# ID these crypts



## Ghazanfar Ghori (Jan 27, 2004)

Here's a little quiz for you crypt guys....

ID these crypts:

1)









2)









3)









4)









The right answers will be posted in a few days...

G' luck!


----------



## FernMan (Jun 4, 2006)

Ok let's see...


1) C. willisii
2) C. pontederiifolia
3) C. scurrilis --- pinkish under the leaf...
4) C. cordata


Soooo how terribly did I do??? 

I'm dreaming of a tank background full of C. balansae... and these little gems in the foreground!


----------



## Ghazanfar Ghori (Jan 27, 2004)

Almost 50 views and only one guess?!


----------



## legomaniac89 (Mar 19, 2008)

Aw, c'mon. No spathes? 

1. C. minima
2. C. beckettii "Green"
3. Got me.
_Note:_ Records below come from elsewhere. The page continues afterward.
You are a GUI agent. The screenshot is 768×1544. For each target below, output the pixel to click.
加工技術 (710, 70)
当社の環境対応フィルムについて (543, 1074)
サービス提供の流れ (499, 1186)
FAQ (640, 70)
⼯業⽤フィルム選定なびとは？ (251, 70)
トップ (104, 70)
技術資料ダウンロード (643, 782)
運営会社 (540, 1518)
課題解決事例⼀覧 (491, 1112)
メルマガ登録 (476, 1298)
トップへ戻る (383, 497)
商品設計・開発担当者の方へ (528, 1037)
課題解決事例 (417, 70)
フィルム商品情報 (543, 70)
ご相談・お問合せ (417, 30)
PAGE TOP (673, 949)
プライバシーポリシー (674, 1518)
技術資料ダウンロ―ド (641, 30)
I want one, whatever it is 
4. C. cordata "Blassii"


----------



## ferchu22 (Oct 27, 2007)

Mmmmm, I'm very bad with this, but 1 and 4 seems to be something like cordata for me, but I'm not really sure.


----------



## Khamul1of9 (Oct 25, 2005)

I have no clue, I'm still learning. But if I had to guess, yes, the last one I would say _C. cordata_ var. Blassii, because I have one that looks just like it.


----------



## Ghazanfar Ghori (Jan 27, 2004)

Good guesses - but I was trying to reinforce a point I guess. Legomaniac was on the right track - you really need spathes to ID these plants!

1) C. minima
2) C. minima
3) C. minima
4) C. cordata (threw that in there as a curve ball)


----------



## legomaniac89 (Mar 19, 2008)

Those first 3 are all minimas? Wow! Are they all different variations or localities?


----------



## Ghazanfar Ghori (Jan 27, 2004)

Yep - the first three are all different locations! There are a couple of other 'forms' that are fairly distinct as well that I don't have - yet


----------



## ferchu22 (Oct 27, 2007)

Really nice the last two minimas...


----------



## HoustonFishFanatic (Feb 26, 2007)

The C.minima in the third pic looks really awesome. Which location?


----------



## Ghazanfar Ghori (Jan 27, 2004)

I dont remember the location of the 2nd one, but the third one is probably from Sumatra - its C. minima 'Gasserii' - its a clone of what Robert Gasser grew in Florida - bright yellow spathe!


----------



## rs79 (Dec 7, 2004)

Nice one.


----------



## legomaniac89 (Mar 19, 2008)

_C. minima "Gasseri"_, huh? I'm definitely gonna have to get that one sometime. Awesome!


----------